● Entries on finding words and elements:
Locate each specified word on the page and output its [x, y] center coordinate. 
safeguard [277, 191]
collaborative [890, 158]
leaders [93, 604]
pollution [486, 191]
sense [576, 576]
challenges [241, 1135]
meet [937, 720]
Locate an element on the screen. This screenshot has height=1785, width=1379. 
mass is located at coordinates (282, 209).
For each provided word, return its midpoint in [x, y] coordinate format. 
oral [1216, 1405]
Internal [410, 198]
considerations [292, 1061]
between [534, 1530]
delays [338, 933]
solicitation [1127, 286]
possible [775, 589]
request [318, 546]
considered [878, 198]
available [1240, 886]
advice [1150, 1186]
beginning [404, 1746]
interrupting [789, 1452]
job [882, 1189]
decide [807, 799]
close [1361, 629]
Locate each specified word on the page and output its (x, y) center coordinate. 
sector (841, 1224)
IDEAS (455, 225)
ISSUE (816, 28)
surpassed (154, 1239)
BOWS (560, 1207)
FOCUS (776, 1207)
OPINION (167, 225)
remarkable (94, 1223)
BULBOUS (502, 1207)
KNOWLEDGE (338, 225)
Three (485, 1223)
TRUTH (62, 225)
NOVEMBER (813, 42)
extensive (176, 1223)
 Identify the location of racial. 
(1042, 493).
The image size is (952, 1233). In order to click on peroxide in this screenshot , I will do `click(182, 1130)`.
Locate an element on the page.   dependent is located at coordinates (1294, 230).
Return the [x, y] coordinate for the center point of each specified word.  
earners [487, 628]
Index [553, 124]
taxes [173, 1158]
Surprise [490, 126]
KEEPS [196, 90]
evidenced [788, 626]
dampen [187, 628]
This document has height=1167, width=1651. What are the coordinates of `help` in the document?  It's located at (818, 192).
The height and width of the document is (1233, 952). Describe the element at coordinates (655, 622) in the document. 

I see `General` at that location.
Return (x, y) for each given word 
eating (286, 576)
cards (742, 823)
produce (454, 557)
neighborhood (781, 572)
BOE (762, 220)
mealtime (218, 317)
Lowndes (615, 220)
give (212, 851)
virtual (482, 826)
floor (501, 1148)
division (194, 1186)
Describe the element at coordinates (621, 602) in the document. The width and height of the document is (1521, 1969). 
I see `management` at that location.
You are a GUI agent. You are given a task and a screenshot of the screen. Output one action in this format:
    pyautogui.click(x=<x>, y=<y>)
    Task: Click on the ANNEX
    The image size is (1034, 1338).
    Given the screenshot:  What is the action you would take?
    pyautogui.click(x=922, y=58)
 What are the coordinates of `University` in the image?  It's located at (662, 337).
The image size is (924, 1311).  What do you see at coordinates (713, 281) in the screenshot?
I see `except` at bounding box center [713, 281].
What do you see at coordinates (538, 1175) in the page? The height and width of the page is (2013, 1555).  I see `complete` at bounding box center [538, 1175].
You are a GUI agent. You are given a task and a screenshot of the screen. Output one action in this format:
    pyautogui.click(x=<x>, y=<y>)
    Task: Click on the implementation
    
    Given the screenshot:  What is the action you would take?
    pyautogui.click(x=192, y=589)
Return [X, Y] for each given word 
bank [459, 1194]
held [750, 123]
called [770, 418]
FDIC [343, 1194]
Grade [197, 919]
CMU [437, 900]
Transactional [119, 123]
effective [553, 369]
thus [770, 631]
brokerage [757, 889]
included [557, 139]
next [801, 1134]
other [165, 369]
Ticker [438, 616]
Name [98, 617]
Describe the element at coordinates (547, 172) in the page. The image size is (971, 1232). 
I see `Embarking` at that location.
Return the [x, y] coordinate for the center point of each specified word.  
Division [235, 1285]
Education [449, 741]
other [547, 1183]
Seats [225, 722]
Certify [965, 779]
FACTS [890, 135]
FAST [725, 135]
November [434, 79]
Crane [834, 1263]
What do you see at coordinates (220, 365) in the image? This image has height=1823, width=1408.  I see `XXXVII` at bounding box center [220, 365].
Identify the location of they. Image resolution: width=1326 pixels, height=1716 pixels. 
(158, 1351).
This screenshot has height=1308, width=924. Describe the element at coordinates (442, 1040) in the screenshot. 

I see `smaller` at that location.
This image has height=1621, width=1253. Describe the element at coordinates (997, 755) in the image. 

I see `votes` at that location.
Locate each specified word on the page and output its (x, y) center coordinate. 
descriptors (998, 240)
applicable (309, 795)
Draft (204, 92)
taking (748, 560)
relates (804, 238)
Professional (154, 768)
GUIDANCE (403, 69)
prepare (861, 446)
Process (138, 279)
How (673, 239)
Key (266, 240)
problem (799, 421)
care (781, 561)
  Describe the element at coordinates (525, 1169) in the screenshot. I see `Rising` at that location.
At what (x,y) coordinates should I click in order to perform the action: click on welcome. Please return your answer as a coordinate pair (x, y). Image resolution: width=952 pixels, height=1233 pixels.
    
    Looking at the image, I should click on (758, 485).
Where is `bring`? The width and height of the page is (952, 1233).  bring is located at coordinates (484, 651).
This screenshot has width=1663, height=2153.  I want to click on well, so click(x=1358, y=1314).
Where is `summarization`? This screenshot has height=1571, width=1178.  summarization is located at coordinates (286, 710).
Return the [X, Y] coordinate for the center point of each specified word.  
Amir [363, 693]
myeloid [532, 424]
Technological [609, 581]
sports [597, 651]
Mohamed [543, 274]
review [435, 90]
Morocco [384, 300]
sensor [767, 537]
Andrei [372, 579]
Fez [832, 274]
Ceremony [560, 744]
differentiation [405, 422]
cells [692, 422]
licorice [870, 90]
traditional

● TO BE DONE: Swap "specified word" for "listed word" throughout the entries above, and reproduce them with no other changes.

● CORRECT OUTPUT:
Locate each listed word on the page and output its [x, y] center coordinate. 
safeguard [277, 191]
collaborative [890, 158]
leaders [93, 604]
pollution [486, 191]
sense [576, 576]
challenges [241, 1135]
meet [937, 720]
Locate an element on the screen. This screenshot has height=1785, width=1379. 
mass is located at coordinates (282, 209).
For each provided word, return its midpoint in [x, y] coordinate format. 
oral [1216, 1405]
Internal [410, 198]
considerations [292, 1061]
between [534, 1530]
delays [338, 933]
solicitation [1127, 286]
possible [775, 589]
request [318, 546]
considered [878, 198]
available [1240, 886]
advice [1150, 1186]
beginning [404, 1746]
interrupting [789, 1452]
job [882, 1189]
decide [807, 799]
close [1361, 629]
Locate each listed word on the page and output its (x, y) center coordinate. 
sector (841, 1224)
IDEAS (455, 225)
ISSUE (816, 28)
surpassed (154, 1239)
BOWS (560, 1207)
FOCUS (776, 1207)
OPINION (167, 225)
remarkable (94, 1223)
BULBOUS (502, 1207)
KNOWLEDGE (338, 225)
Three (485, 1223)
TRUTH (62, 225)
NOVEMBER (813, 42)
extensive (176, 1223)
 Identify the location of racial. 
(1042, 493).
The image size is (952, 1233). In order to click on peroxide in this screenshot , I will do `click(182, 1130)`.
Locate an element on the page.   dependent is located at coordinates (1294, 230).
Return the [x, y] coordinate for the center point of each listed word.  
earners [487, 628]
Index [553, 124]
taxes [173, 1158]
Surprise [490, 126]
KEEPS [196, 90]
evidenced [788, 626]
dampen [187, 628]
This document has height=1167, width=1651. What are the coordinates of `help` in the document?  It's located at (818, 192).
The height and width of the document is (1233, 952). Describe the element at coordinates (655, 622) in the document. 

I see `General` at that location.
Return (x, y) for each given word 
eating (286, 576)
cards (742, 823)
produce (454, 557)
neighborhood (781, 572)
BOE (762, 220)
mealtime (218, 317)
Lowndes (615, 220)
give (212, 851)
virtual (482, 826)
floor (501, 1148)
division (194, 1186)
Describe the element at coordinates (621, 602) in the document. The width and height of the document is (1521, 1969). 
I see `management` at that location.
You are a GUI agent. You are given a task and a screenshot of the screen. Output one action in this format:
    pyautogui.click(x=<x>, y=<y>)
    Task: Click on the ANNEX
    The image size is (1034, 1338).
    Given the screenshot:  What is the action you would take?
    pyautogui.click(x=922, y=58)
 What are the coordinates of `University` in the image?  It's located at (662, 337).
The image size is (924, 1311).  What do you see at coordinates (713, 281) in the screenshot?
I see `except` at bounding box center [713, 281].
What do you see at coordinates (538, 1175) in the page? The height and width of the page is (2013, 1555).  I see `complete` at bounding box center [538, 1175].
You are a GUI agent. You are given a task and a screenshot of the screen. Output one action in this format:
    pyautogui.click(x=<x>, y=<y>)
    Task: Click on the implementation
    
    Given the screenshot:  What is the action you would take?
    pyautogui.click(x=192, y=589)
Return [X, Y] for each given word 
bank [459, 1194]
held [750, 123]
called [770, 418]
FDIC [343, 1194]
Grade [197, 919]
CMU [437, 900]
Transactional [119, 123]
effective [553, 369]
thus [770, 631]
brokerage [757, 889]
included [557, 139]
next [801, 1134]
other [165, 369]
Ticker [438, 616]
Name [98, 617]
Describe the element at coordinates (547, 172) in the page. The image size is (971, 1232). 
I see `Embarking` at that location.
Return the [x, y] coordinate for the center point of each listed word.  
Division [235, 1285]
Education [449, 741]
other [547, 1183]
Seats [225, 722]
Certify [965, 779]
FACTS [890, 135]
FAST [725, 135]
November [434, 79]
Crane [834, 1263]
What do you see at coordinates (220, 365) in the image? This image has height=1823, width=1408.  I see `XXXVII` at bounding box center [220, 365].
Identify the location of they. Image resolution: width=1326 pixels, height=1716 pixels. 
(158, 1351).
This screenshot has height=1308, width=924. Describe the element at coordinates (442, 1040) in the screenshot. 

I see `smaller` at that location.
This image has height=1621, width=1253. Describe the element at coordinates (997, 755) in the image. 

I see `votes` at that location.
Locate each listed word on the page and output its (x, y) center coordinate. 
descriptors (998, 240)
applicable (309, 795)
Draft (204, 92)
taking (748, 560)
relates (804, 238)
Professional (154, 768)
GUIDANCE (403, 69)
prepare (861, 446)
Process (138, 279)
How (673, 239)
Key (266, 240)
problem (799, 421)
care (781, 561)
  Describe the element at coordinates (525, 1169) in the screenshot. I see `Rising` at that location.
At what (x,y) coordinates should I click in order to perform the action: click on welcome. Please return your answer as a coordinate pair (x, y). Image resolution: width=952 pixels, height=1233 pixels.
    
    Looking at the image, I should click on (758, 485).
Where is `bring`? The width and height of the page is (952, 1233).  bring is located at coordinates (484, 651).
This screenshot has width=1663, height=2153.  I want to click on well, so click(x=1358, y=1314).
Where is `summarization`? This screenshot has height=1571, width=1178.  summarization is located at coordinates (286, 710).
Return the [X, Y] coordinate for the center point of each listed word.  
Amir [363, 693]
myeloid [532, 424]
Technological [609, 581]
sports [597, 651]
Mohamed [543, 274]
review [435, 90]
Morocco [384, 300]
sensor [767, 537]
Andrei [372, 579]
Fez [832, 274]
Ceremony [560, 744]
differentiation [405, 422]
cells [692, 422]
licorice [870, 90]
traditional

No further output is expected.